Scientific American, 06/29/15
--U.S. Congress moves to block human embryo editing
The U.S. House of Representatives has proposed legislation that could potentially halt progress on studies to alter genetic material of embryos. The 2016 spending bill from Congress would prevent the U.S. Food and Drug Administration from conducting trials on embryo editing by eliminating funds for this type of research. Hank Greely, with the Stanford Center for Biomedical Ethics, provides comment in this Nature magazine article.
--After Haiyan: Stanford med student makes film about post-typhoon Philippines
Michael Nedelman, a filmmaker and medical student, produced a film about access to health care following the 2013 typhoon Haiyan in the Philippines. He discusses his work in this Q&A.
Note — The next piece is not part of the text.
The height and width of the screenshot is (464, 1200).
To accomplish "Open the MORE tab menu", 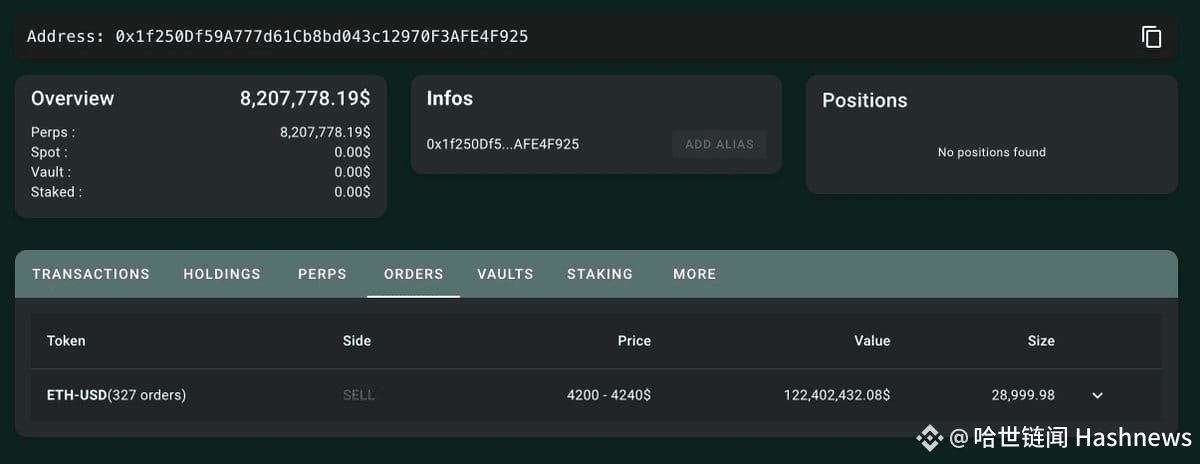I will click(694, 274).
San Francisco Chronicle, 06/25/15
--U.S. Supreme Court upholds federal health-care law
Millions of Americans can keep their subsidized health care, following the Supreme Court’s monumental ruling on the Affordable Care Act Thursday. The court ruled 6-3 that subsidies available through federal insurance exchanges are legal. David Studdert, professor of medicine and of law, is quoted in this article. A Scope post highlights comments on the ruling from Stanford experts, including Studdert; Hank Greely, with the Stanford Center for Biomedical Ethics and director of the Stanford Center for Law and the Biosciences (he also shares a longer piece in a separate Scope post); Laurence Baker, professor of health research and policy; Jay Bhattacharya, professor of medicine and a member of the Stanford Center for Health Policy/Center for Primary Care and Outcomes Research; and Michelle Mello, professor of law and of health research and policy.
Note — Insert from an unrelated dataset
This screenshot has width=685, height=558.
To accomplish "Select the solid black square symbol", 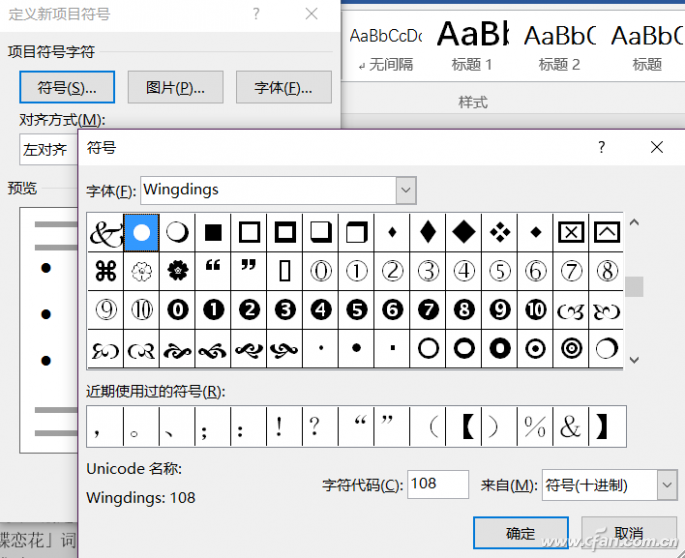I will pyautogui.click(x=213, y=232).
San Jose Mercury News, 6/21/15
--California bill gives terminally ill patients Right To Try experimental drugs
The California Legislature is considering several bills that would give terminal patients the opportunity to try experimental drugs. This article quotes David Magnus, the Thomas A. Raffin Chair and Professor in Medicine and Biomedical Ethics and director of the Stanford Center for Biomedical Ethics.
Washington Post, 06/18/15
--Genetic analysis says Kennewick Man is Native American after all
A new genetic analysis of an 8,500-year-old skeleton found in Washington in 1996 — long the subject of controversy — suggests the man was an ancestor of present-day Native Americans. The research was led by scientists from the University of Copenhagen and by Stanford postdoctoral research fellow Morten Rasmussen, who worked with Carlos Bustamante, professor of genetics. Rasmussen is quoted in articles by CBS News, Discovery News, Forbes, Huffington Post, Los Angeles Times, Popular Archaeology, Reuters and Smithsonian.com and in a Stanford Medicine press release. Hank Greely, with the Stanford Center for Biomedical Ethics, is quoted in articles from Nature News and The Scientist.
--The government has no backup plan if court rules against Obamacare
If the Supreme Court rules against the Affordable Care Act, millions of Americans could lose their insurance. This article quotes Hank Greely, with the Stanford Center for Biomedical Ethics.
--Brain implant trials raise ethical concerns
Investigators have developed therapies for depression, Parkinson's disease and other conditions that rely on electrodes sending signals into the brain. Implanting devices in the brain poses special ethical challenges, says Hank Greely, with the Stanford Center for Biomedical Ethics.